The key problem is that companies will not hire until they see consumers return to spending en masse, without the need for big discounts, right now that isn't there, spending has increased, but consumers are still being careful with their expenditures and demanding big discounts for their business, for businesses, this means that they are going to be hesitant to invest, or hire, and any money they get through tax breaks, etc. will just go into shoring up their financials, can't really blame them, because they want to make sure that if the economy slides again, they can weather the storm, but if they don't hire, then people are going to remain hesitant with their spending, kind of a catch 22 type deal, which is why government expenditure is needed until companies start hiring and people get back to spending.


That’s one perspective ...

China (in many ways) acts sort-of like a crack dealer because their currency manipulation saps the health of the American economy while giving Americans the short-term high of low interest rates, low inflation, and deficit financed government spending.
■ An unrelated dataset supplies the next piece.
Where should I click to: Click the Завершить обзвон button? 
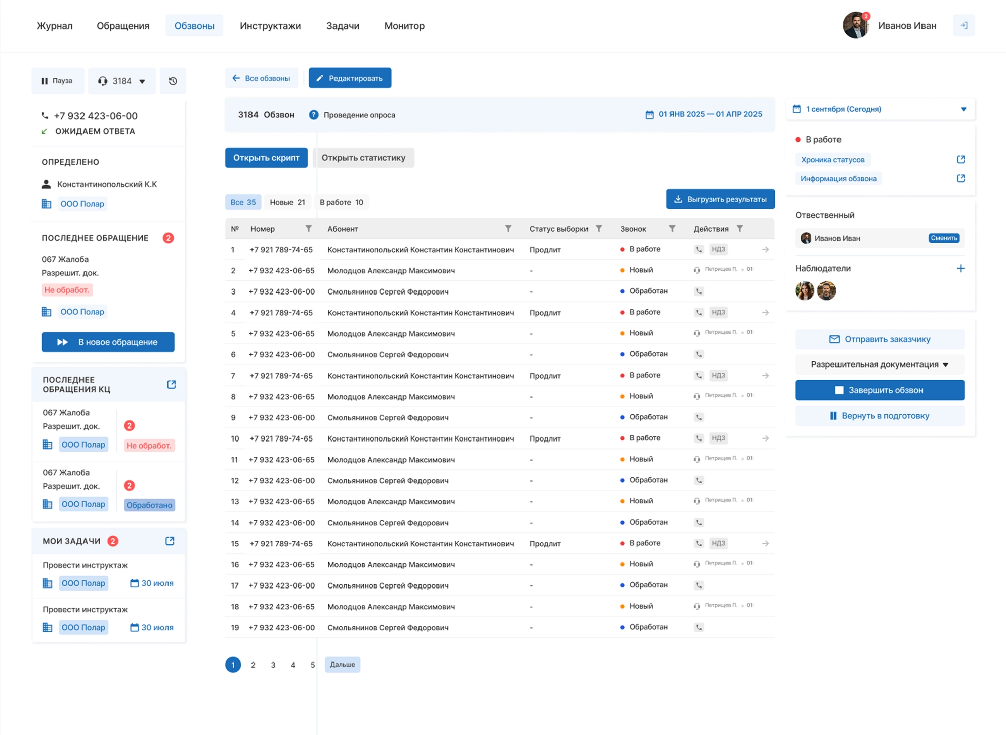(x=880, y=389)
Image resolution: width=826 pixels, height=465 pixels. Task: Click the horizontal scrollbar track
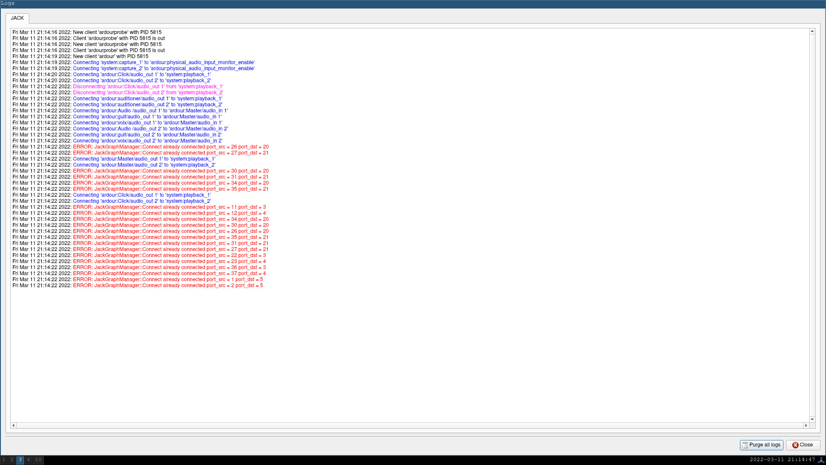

The damage to the health of the American economy can be seen in the (repeated) creation of asset bubbles, and the steady loss of jobs to developing nations. The Americans have two choices in front of them, they can "Go to rehab" and get their spending under control and work towards rebuilding their economy, or they can follow the Keynesian approach and "take another hit" to ease the withdrawal symptoms; the long and difficult "rehab" path will lead to the return to a healthy economy, while the Keynesian approach will eventually kill the economy.

Or to put it another way, how much longer can the US continue building debt at its current rate before it looks like Greece or the Weimar Republic?